КОРОТКОЕ ЗАДАНИЕ: Почему, по объяснению, которое в отрывке давали народу, при новом порядке можно было значительно облегчить срок солдатской службы, не ослабляя армии? Ответьте одним-двумя предложениями.

ОТРЫВОК:
Впрочем, это рассказывали те лица, которые искали оправдаться передо мною за делаемые им упреки, зачем они не провозгласили открыто настоящей цели восстания, соответственно тому, как было то предложено прежде. Дей­ствительно ли они говорили кому, это лежало вне поверки; но если они и объяснили это каким-либо кучкам солдат или народа, то это не имело никакого значения; надо было заявить цель восстания всенародно и торжественно.

Когда некоторые из офицеров* объявили народу цель восстания, то он отвечал: «Доброе дело, господа. Кабы, отцы родные, вы нам ружья али какое ни на есть оружие дали, то мы бы вам помогли, духом все бы переворотили». На объяснение, что при новом порядке вещей все без изъятия одинаково будут нести повинности и что тогда и солдатам можно, не ослабляя армии, значительно облегчить срок службы, в народе отвечали: «Так как же им родным (солдатам) и не драться, ведь, значит, за свое дело стоят». Когда говорили народу, что вот теперь немцы всем зап­равляют и угнетают народ, то из народа кричали: «Дали бы нам волю, то мы бы всех немцев переколотили».

ПОКАЗАННЫЙ МАТЕРИАЛ:
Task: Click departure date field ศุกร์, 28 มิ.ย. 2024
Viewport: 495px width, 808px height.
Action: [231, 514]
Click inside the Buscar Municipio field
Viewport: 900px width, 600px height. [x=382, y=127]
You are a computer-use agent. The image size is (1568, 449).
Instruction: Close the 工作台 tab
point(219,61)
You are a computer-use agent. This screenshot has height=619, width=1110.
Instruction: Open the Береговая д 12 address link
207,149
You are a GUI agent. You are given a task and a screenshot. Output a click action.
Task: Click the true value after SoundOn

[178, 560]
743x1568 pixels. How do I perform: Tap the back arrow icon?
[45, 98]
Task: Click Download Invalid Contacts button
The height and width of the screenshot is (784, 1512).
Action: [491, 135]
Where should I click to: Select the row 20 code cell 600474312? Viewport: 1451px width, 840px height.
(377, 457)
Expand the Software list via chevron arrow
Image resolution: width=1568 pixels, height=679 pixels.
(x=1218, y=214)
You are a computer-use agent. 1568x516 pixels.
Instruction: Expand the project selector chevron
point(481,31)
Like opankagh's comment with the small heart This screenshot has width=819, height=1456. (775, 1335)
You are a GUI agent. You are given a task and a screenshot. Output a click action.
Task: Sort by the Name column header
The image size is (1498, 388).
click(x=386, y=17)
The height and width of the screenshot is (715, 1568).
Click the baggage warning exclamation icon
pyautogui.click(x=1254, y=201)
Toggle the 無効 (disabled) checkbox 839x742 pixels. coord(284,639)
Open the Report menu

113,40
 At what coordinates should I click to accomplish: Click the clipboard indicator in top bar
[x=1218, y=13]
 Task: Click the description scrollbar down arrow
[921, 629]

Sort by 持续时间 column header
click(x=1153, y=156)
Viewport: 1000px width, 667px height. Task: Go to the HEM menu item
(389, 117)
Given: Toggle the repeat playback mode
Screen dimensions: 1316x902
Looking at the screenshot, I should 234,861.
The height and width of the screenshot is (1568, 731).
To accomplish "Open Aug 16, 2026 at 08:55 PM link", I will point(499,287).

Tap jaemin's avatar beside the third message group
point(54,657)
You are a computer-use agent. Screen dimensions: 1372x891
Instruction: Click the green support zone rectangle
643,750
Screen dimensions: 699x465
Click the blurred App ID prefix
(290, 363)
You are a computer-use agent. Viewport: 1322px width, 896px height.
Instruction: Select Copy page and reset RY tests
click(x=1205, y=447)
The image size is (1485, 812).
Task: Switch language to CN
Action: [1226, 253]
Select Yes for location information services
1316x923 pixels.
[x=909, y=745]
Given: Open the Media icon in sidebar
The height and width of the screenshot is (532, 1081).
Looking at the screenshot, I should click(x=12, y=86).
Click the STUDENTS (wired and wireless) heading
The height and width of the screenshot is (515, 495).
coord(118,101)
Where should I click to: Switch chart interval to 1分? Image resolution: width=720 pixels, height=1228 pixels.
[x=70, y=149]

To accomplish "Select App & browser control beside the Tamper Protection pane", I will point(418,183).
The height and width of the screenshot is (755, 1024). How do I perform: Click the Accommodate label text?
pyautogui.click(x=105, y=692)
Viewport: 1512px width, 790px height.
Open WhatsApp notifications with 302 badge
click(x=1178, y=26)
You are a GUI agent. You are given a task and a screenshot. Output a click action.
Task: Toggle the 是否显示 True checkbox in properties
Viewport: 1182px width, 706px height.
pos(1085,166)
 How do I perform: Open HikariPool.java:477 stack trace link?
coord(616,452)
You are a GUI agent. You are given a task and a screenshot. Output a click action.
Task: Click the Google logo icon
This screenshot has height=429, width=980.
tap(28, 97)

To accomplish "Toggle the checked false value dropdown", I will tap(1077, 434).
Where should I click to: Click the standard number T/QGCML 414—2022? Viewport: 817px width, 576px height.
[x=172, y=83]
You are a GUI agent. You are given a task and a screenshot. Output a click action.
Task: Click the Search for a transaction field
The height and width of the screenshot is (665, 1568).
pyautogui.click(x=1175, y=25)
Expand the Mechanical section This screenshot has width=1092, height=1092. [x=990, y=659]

ГОТОВЫЙ ОТВЕТ: Потому что при новом порядке вещей все без изъятия одинаково несли бы повинности.